[Opening RECORD EXTRACTS section]
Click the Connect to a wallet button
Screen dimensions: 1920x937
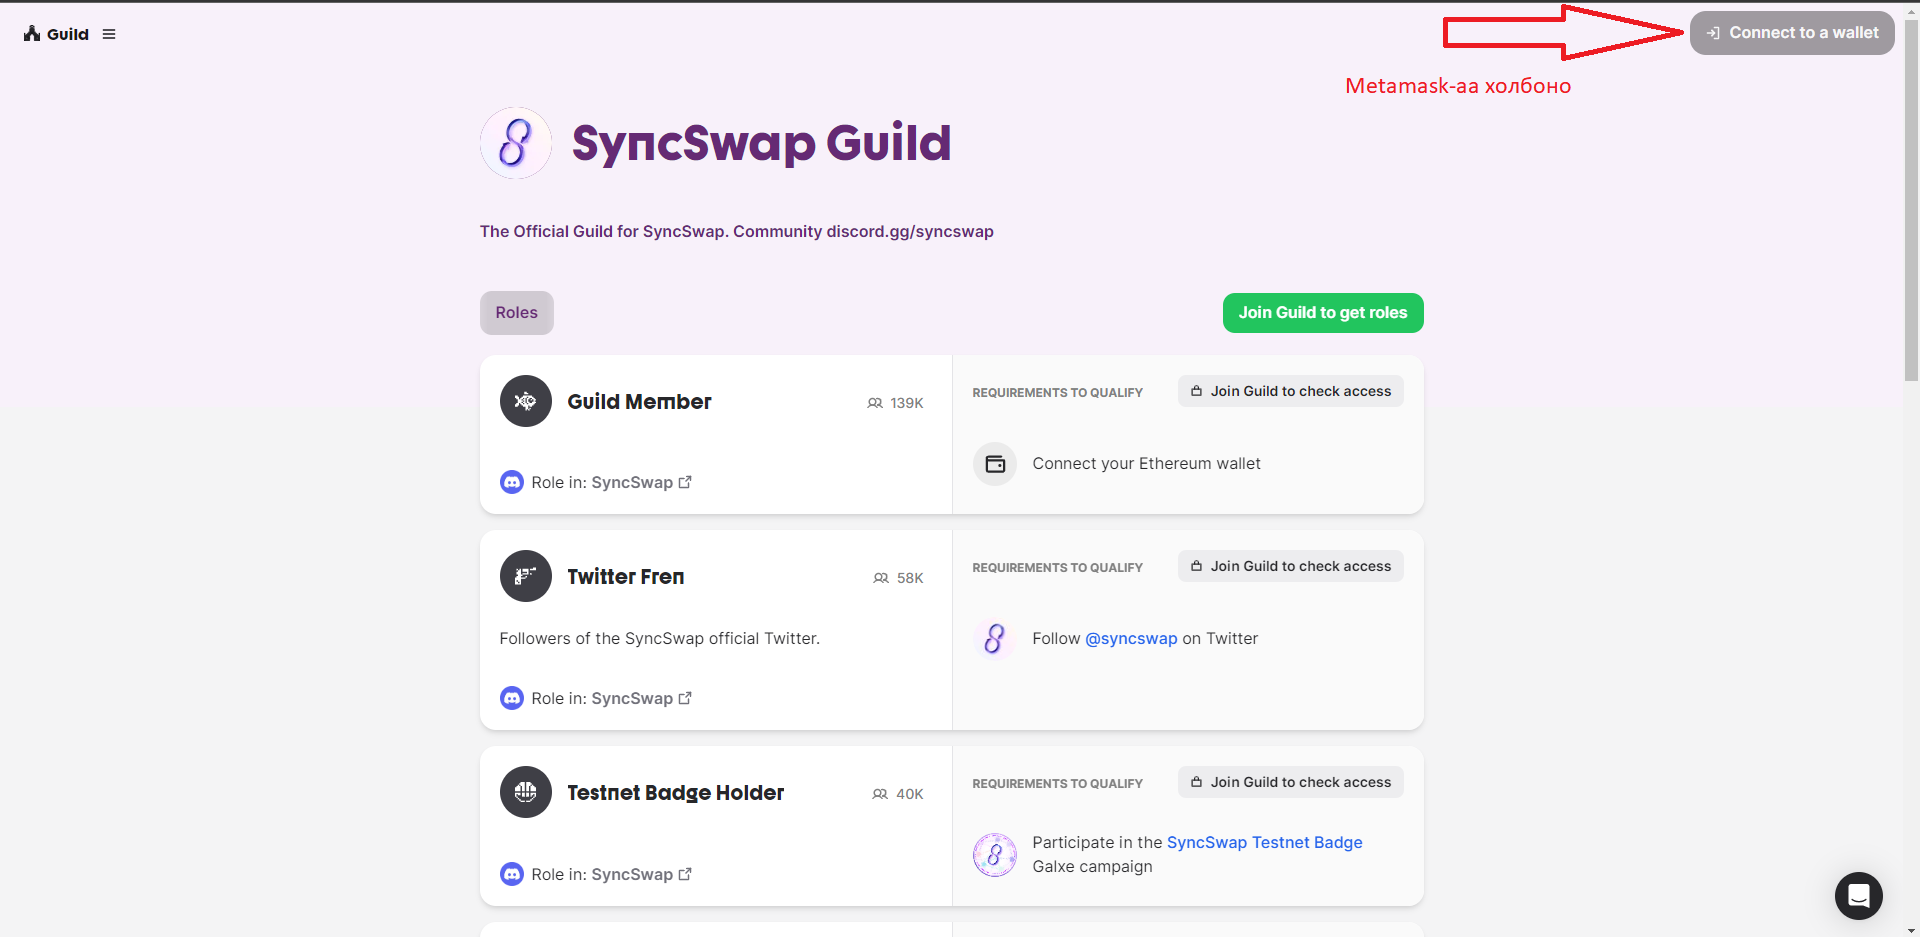click(1791, 32)
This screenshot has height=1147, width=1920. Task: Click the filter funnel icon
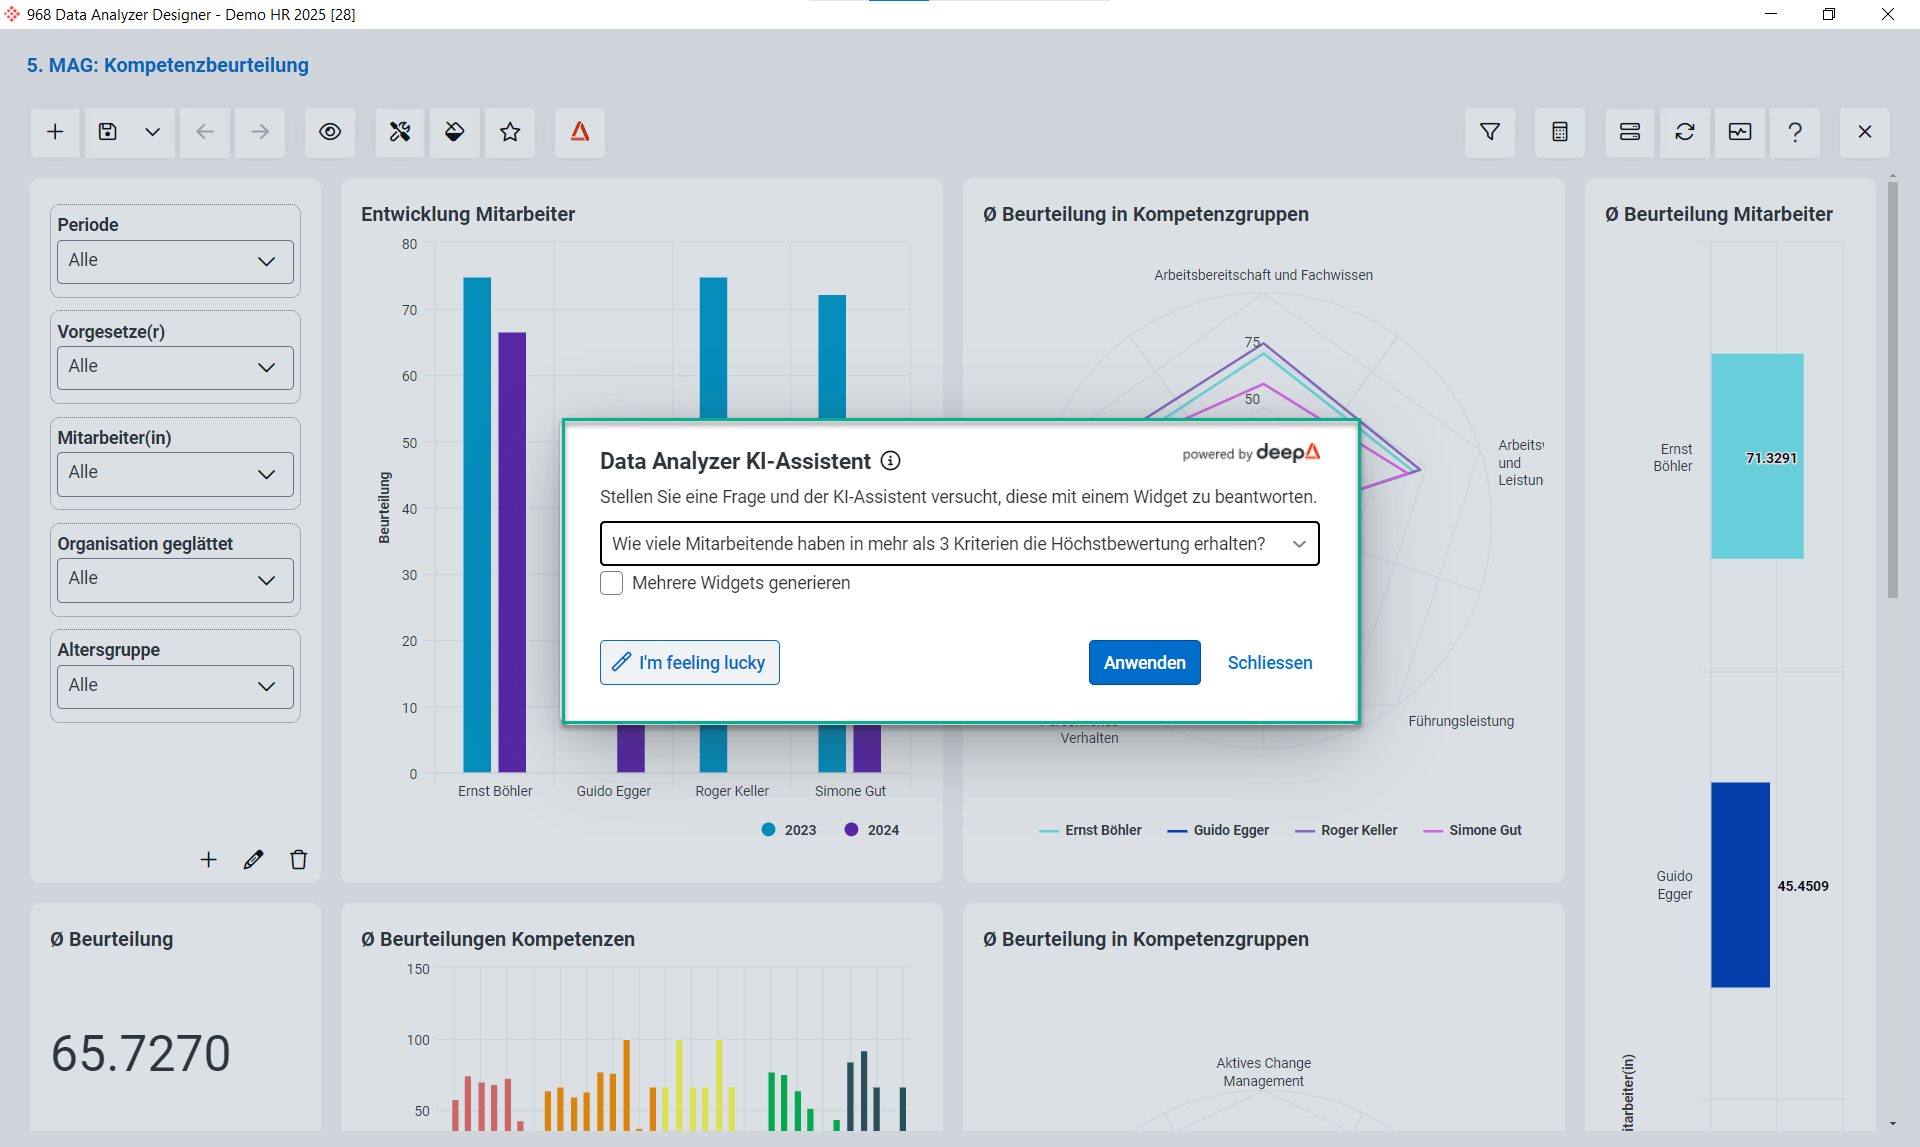click(x=1490, y=132)
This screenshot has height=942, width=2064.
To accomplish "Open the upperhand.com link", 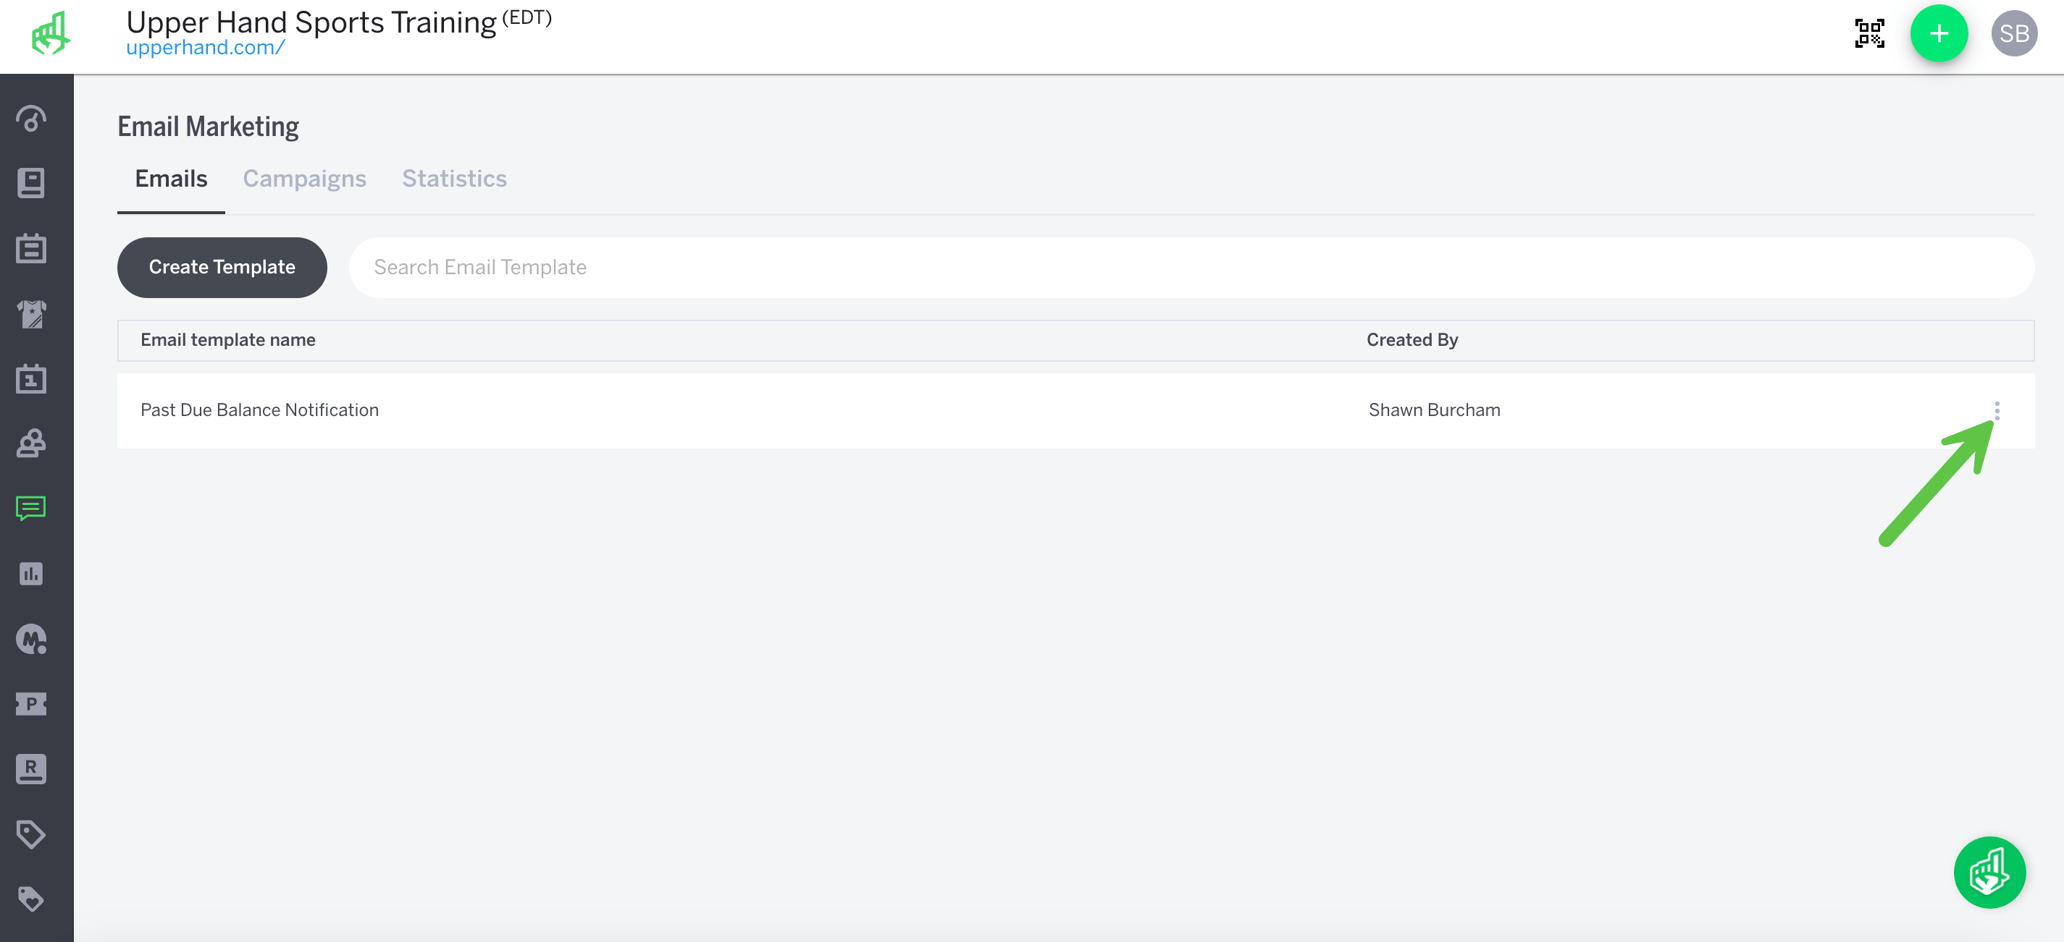I will pyautogui.click(x=204, y=46).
[Closing RECORD EXTRACTS section]
• **EXERCISE AIM**:
Pictures are to be left out while the lines from the beginning of the records through the line with "This screenshot has height=942, width=2064." are copied word for word.

• **TASK ANSWER**:
Click the Connect to a wallet button
Screen dimensions: 1920x937
click(1791, 32)
This screenshot has height=1147, width=1920. Task: Click the filter funnel icon
click(x=1490, y=132)
This screenshot has height=942, width=2064.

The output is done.